What consensus may be missing: The AUD/USD rally is being attributed to broad commodity strength, but the CAD lag suggests the move is more about RBA repricing than raw material prices. Markets may be underestimating the risk of a hawkish hold from the RBA next week – if the data supports it, AUD/USD could run toward 0.7200 before the Fed’s decision.
NZD/USD at 0.5836
Elevated vol (+0.73%), range 0.55%. Following AUD but with less conviction above 0.5850.
- Resistance: 0.5850 – a triple-top area from the past week.
- Support: 0.5800 – figure support and a prior breakdown point.
- Bias: Bullish above 0.5800; invalidation below 0.5780.
European cross: EUR/GBP
EUR/GBP at 0.8631
Relatively calm (+0.01%). This pair is the tape’s anchor today – no flow, no volatility. It’s a reminder that EUR/USD and GBP/USD moves are merely parallel shifts, not relative stories.
- Resistance: 0.8650 – prior session high and a zone of offers.
- Support: 0.8610 – last week’s low; break would signal new bearish momentum.
- Bias: Neutral with a slight bearish tilt (GBP outperformance vs EUR in recent sessions); invalidation above 0.8650.
Cross-market read: correlations & risk appetite
The USD-bloc average (+0.15%) lags the commodity FX average (+0.76%), while yen crosses are flat. This split tells a story of selective risk appetite – commodity producers like Australia and New Zealand benefit from base metals and softs, but CAD is dragged by oil. The yen bloc flatness implies no panic buying or selling; it’s a quiet drift.
Key correlation to watch: EUR/GBP’s stability vs. USD/CAD’s drift higher. If USD/CAD continues to climb while EUR/GBP holds, it reinforces that CAD is the outlier – not a broad USD bid. That keeps the door open for further commodity FX gains, but with CAD as the weak link.

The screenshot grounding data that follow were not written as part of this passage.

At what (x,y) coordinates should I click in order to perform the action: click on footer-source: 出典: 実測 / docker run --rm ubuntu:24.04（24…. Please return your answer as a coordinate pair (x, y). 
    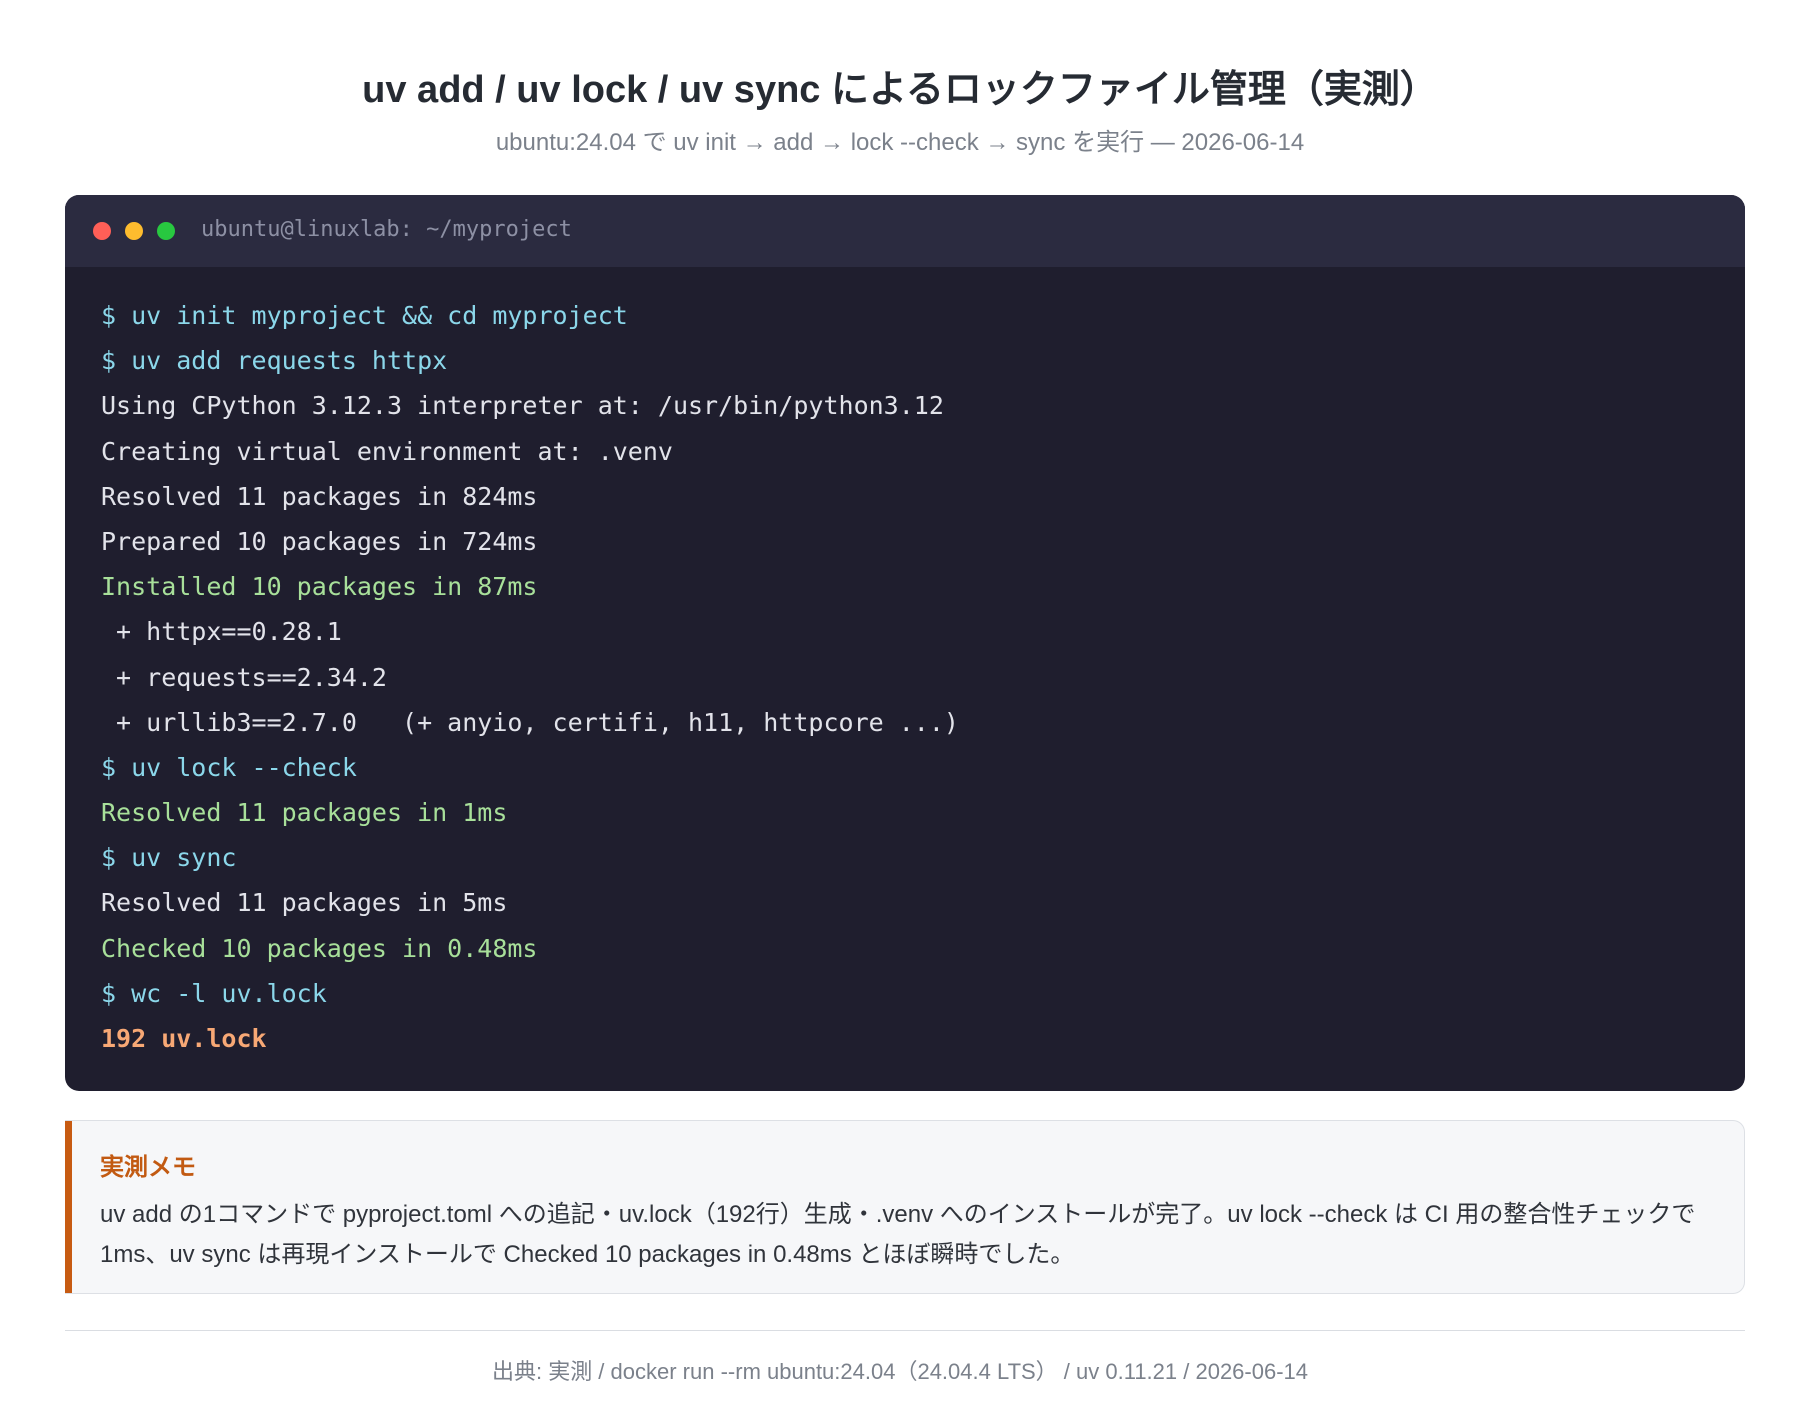
    Looking at the image, I should click on (900, 1372).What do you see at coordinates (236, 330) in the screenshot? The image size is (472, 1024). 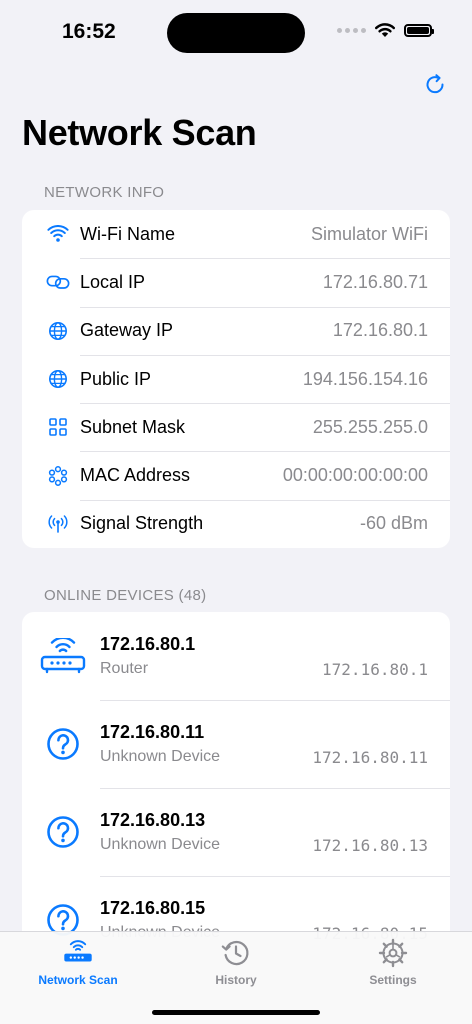 I see `info-row-gateway-ip: Gateway IP 172.16.80.1` at bounding box center [236, 330].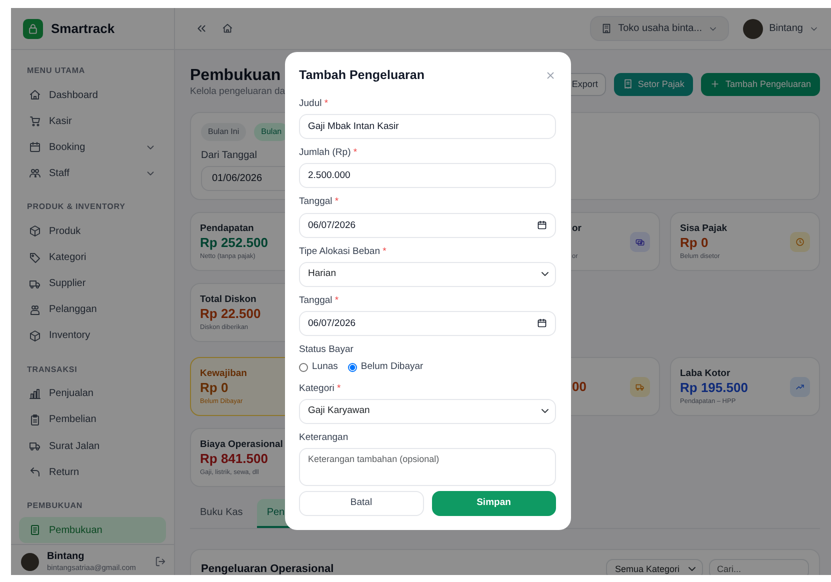 The image size is (831, 582). What do you see at coordinates (362, 76) in the screenshot?
I see `dialog-title: Tambah Pengeluaran` at bounding box center [362, 76].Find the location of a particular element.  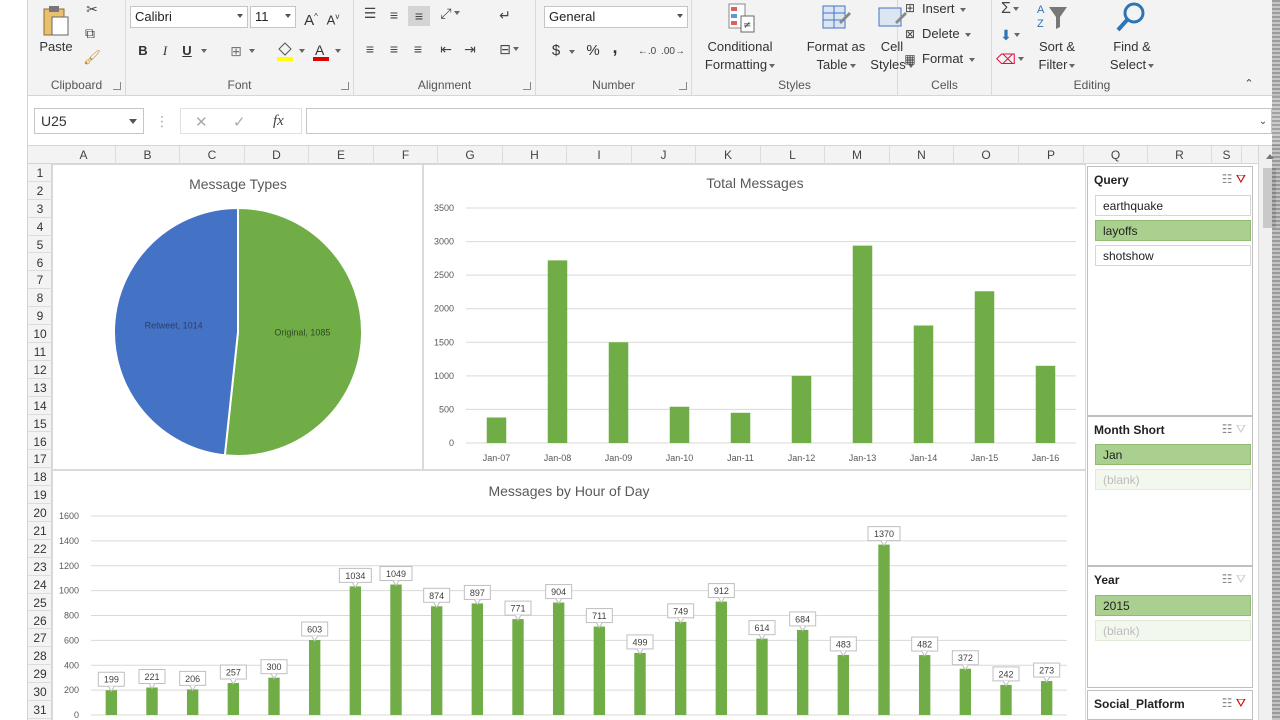

fill-icon: ⬇ is located at coordinates (1010, 35). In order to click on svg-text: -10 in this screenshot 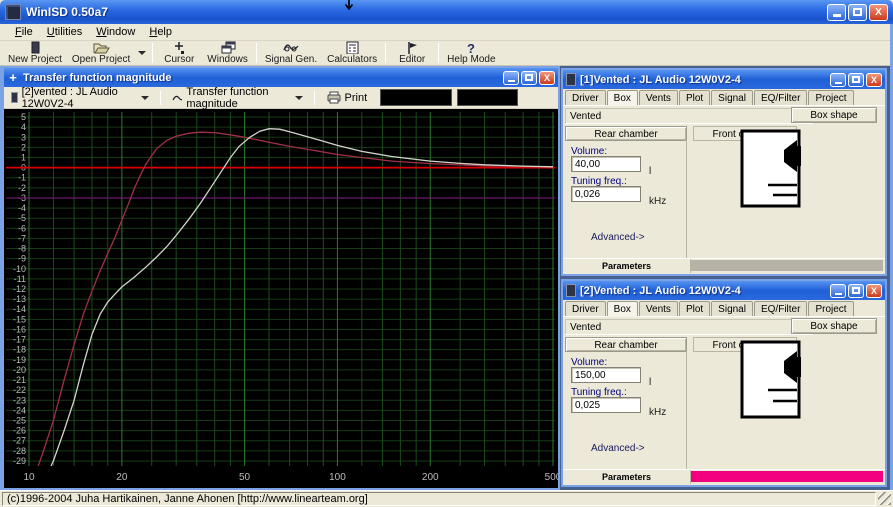, I will do `click(20, 269)`.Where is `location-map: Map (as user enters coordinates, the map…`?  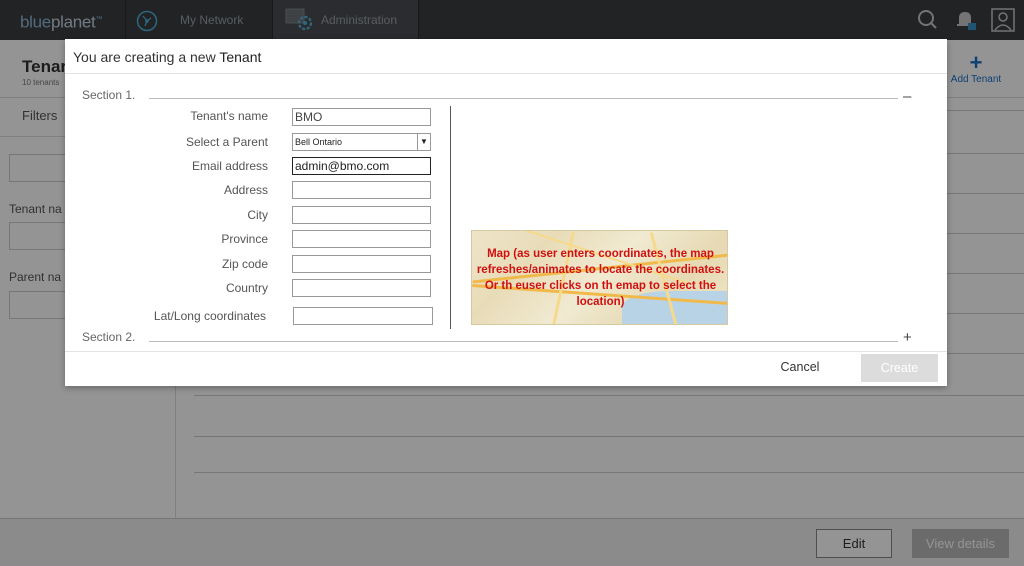
location-map: Map (as user enters coordinates, the map… is located at coordinates (600, 278).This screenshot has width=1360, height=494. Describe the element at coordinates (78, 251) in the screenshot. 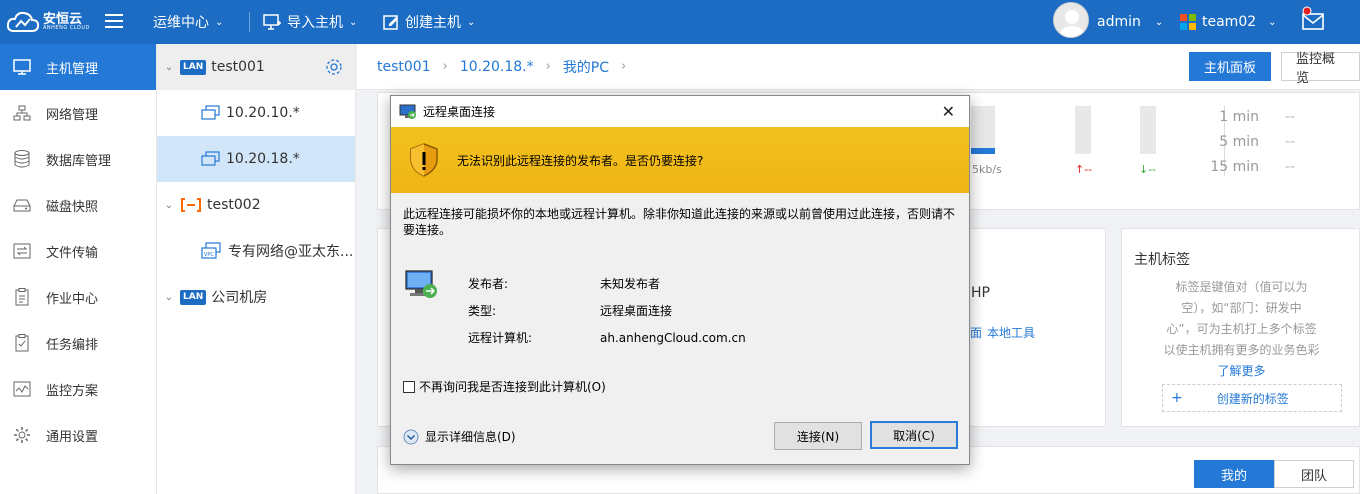

I see `sidebar-item-file-transfer: 文件传输` at that location.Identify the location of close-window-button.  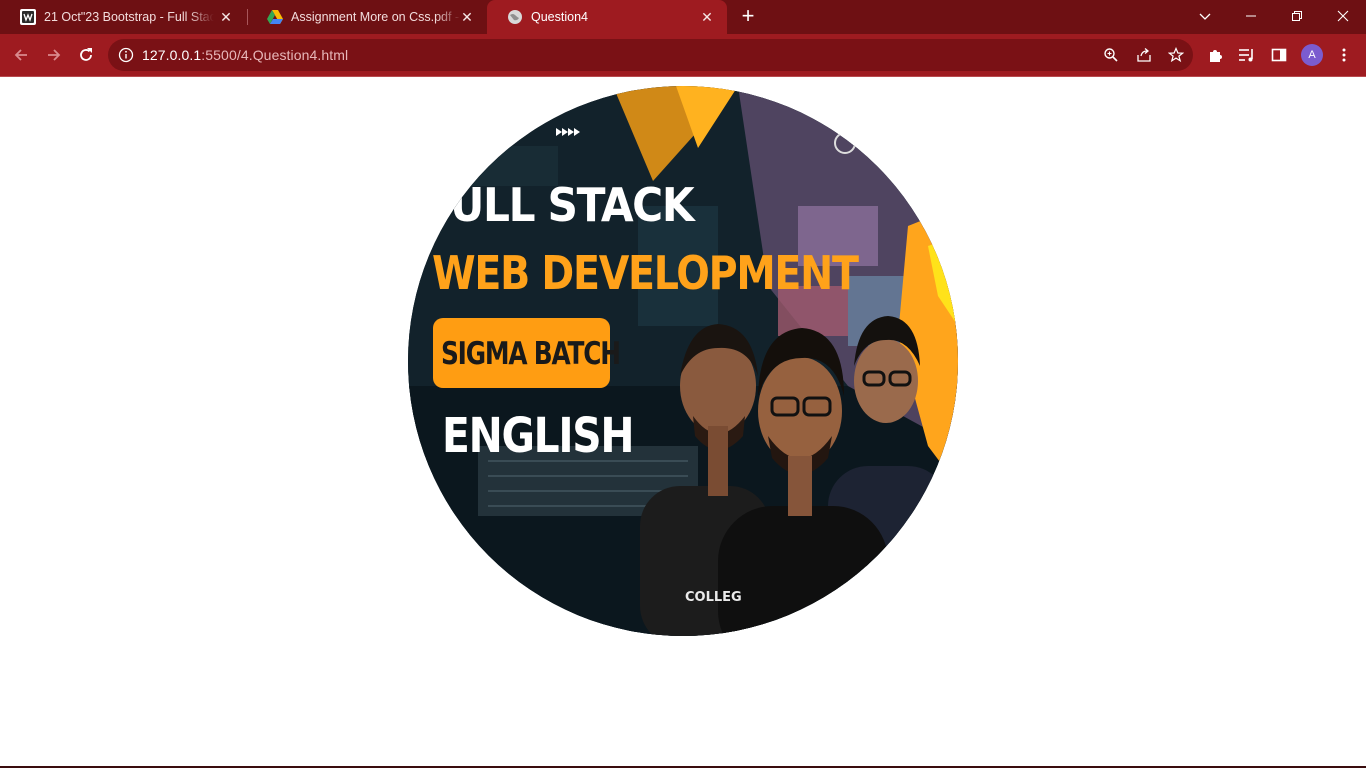
(1343, 16).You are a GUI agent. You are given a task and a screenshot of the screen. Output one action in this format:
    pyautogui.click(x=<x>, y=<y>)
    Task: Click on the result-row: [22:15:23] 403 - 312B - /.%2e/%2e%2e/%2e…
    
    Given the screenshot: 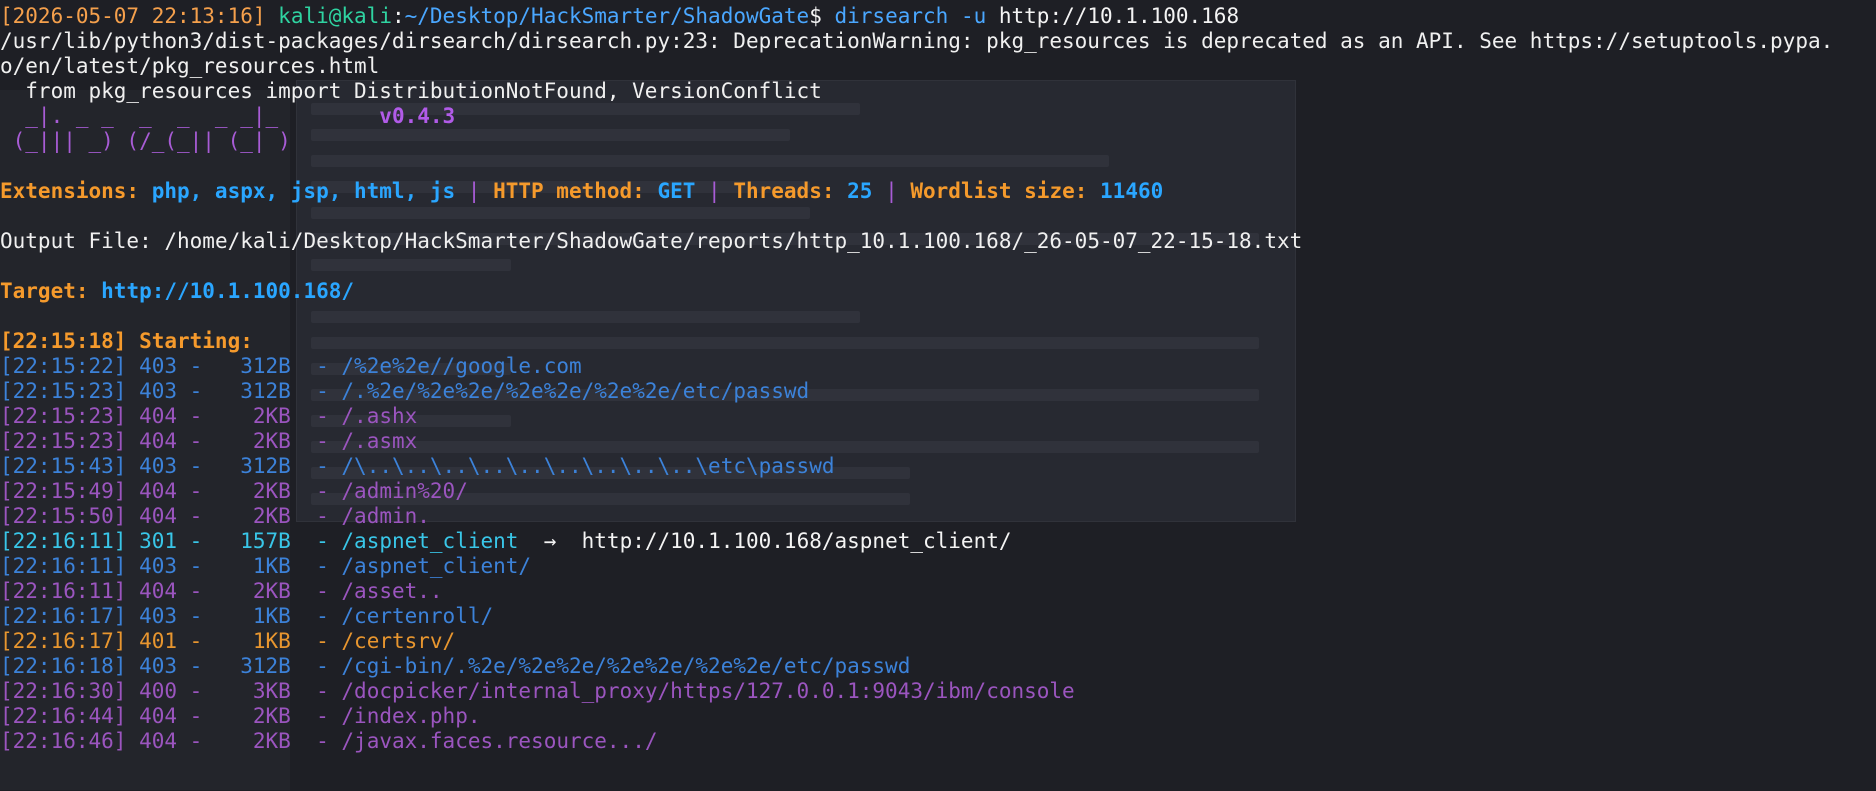 What is the action you would take?
    pyautogui.click(x=405, y=391)
    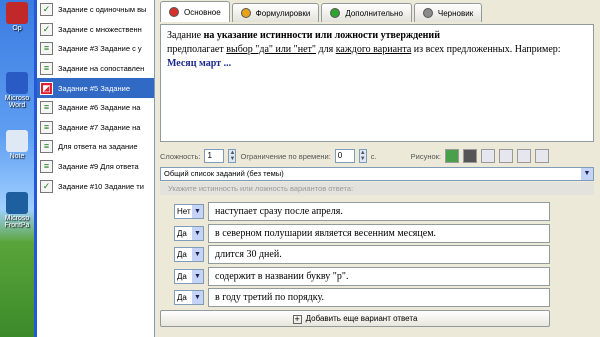  I want to click on notepad-icon, so click(17, 141).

Forex forecast: base / alternate / invalidation scenarios
- Base scenario (60%): USD/CAD grinds toward 1.4050 as oil softens further; EUR/GBP remains range-bound 0.8610–0.8650; AUD/USD tests 0.7100 but fails, consolidating. Yen pairs drift slightly lower but stay above key supports.
- Alternate scenario (25%): A sharp equity selloff drives safe-haven flows into USD/CHF (back to 0.8000) and reverses AUD/NZD gains. EUR/GBP breaks above 0.8650 as EUR outperforms.
- Invalidation scenario (15%): Crude oil reverses higher, dragging USD/CAD below 1.3950 and invalidating the bullish CAD bias. That would also lift AUD/USD above 0.7100 and risk a broader risk-on rally across the bloc.
Session watchlist
- 16:00 GMT – US NY Empire State Manufacturing Index (prior -11.9). A negative print could weigh on USD broadly but is unlikely to break USD/CAD’s oil-driven momentum.
- 18:00 GMT – BoJ’s Noguchi speaks (via Reuters). Any hint on yen weakness tolerance near 160.00 will trigger immediate USD/JPY volatility.
- 00:30 GMT (next session) – RBA Meeting Minutes. Hawkish lean would reinforce AUD/USD bid; dovish could cut gains.
No major weekend gap risk; the market is in wait-and-see mode for the Fed decision later this week. FX Pattern continues to emphasize cross stability and selective commodity plays over outright directional bets.